Fifteen years before the Berlin Wall fell, Bernd gives way to a little wistful reflection in ‘Nostalgy – A Slogan?’ : ‘No doubt this term came into fashion – but it designates to the point what is going to be expressed in this chapter. One is for instance overcome with nostalgy for the colourful scene of the weekly market (Wochen-marktes) when entering the spick and span supermarkets. There will also be nostalgy and melancholy, when entering one of the good and old ‘Aunt Emma Shops’ with the little bell ringing and full of smells of sausage and cheese and with the knowledge that the owner will soon be 70 years old, retiring from business and finding no successor.

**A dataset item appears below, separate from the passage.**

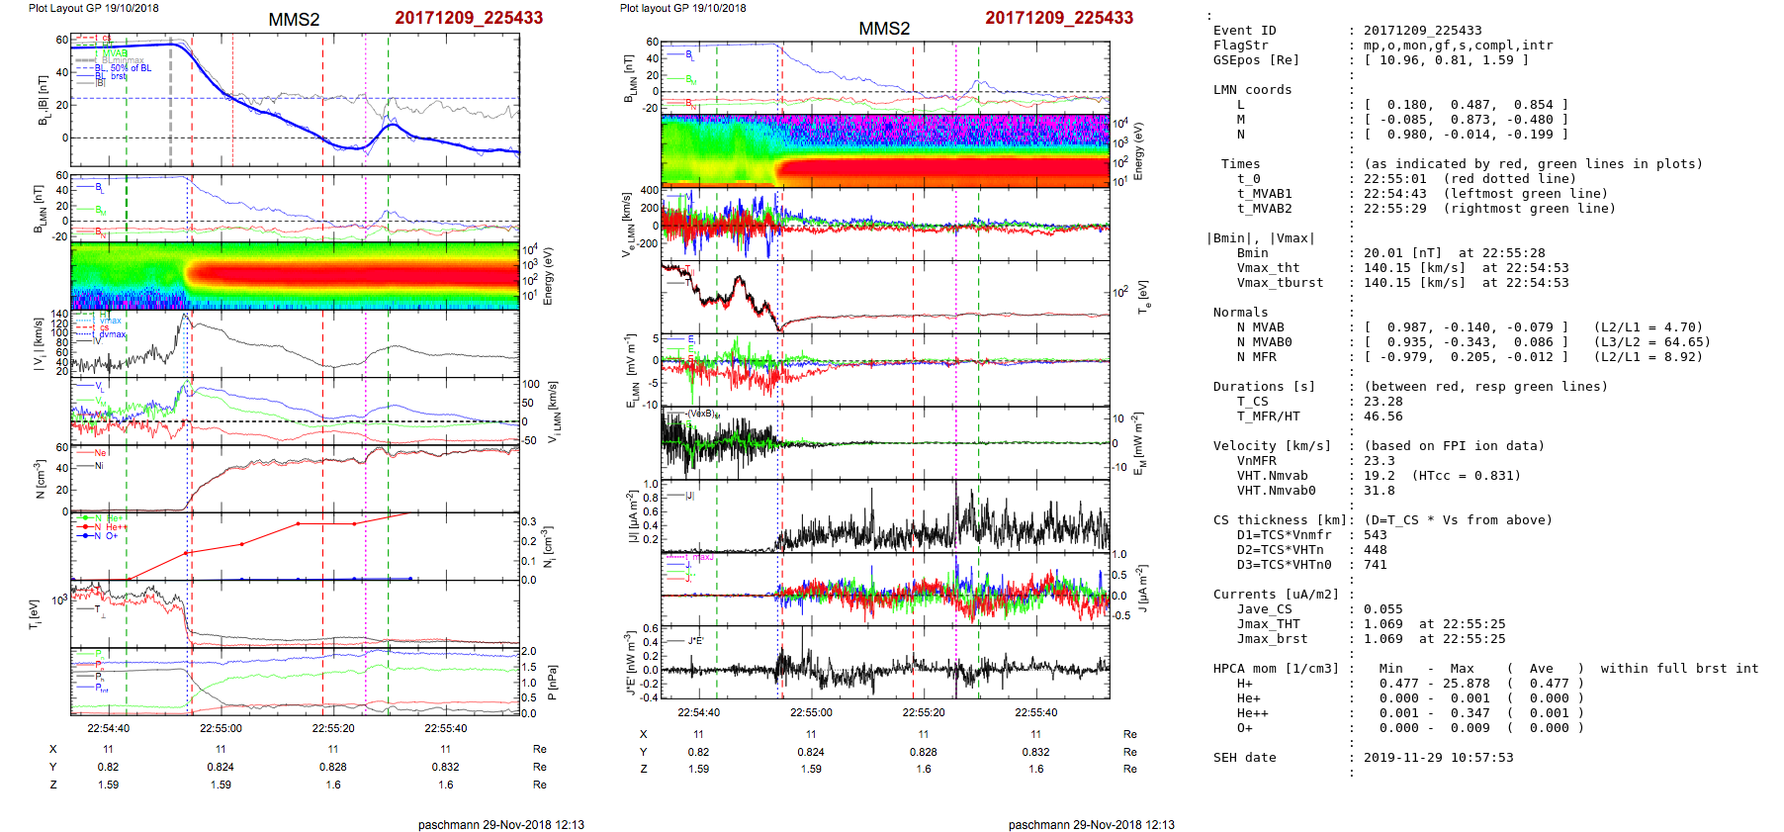The image size is (1784, 832).
Task: Click the red event ID title above left plot
Action: pyautogui.click(x=468, y=18)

In Berlin there are still sturdy market women and likeable mummies in their groceries or soap shops – but for how long?’

In fairness I should say that my Berlin colleagues were unfailingly patient and kind about my komisch Lego-Deutschsprache, sentences constructed with painful slowness and hit-and-miss accuracy. I am often overcome with nostalgy for that time past.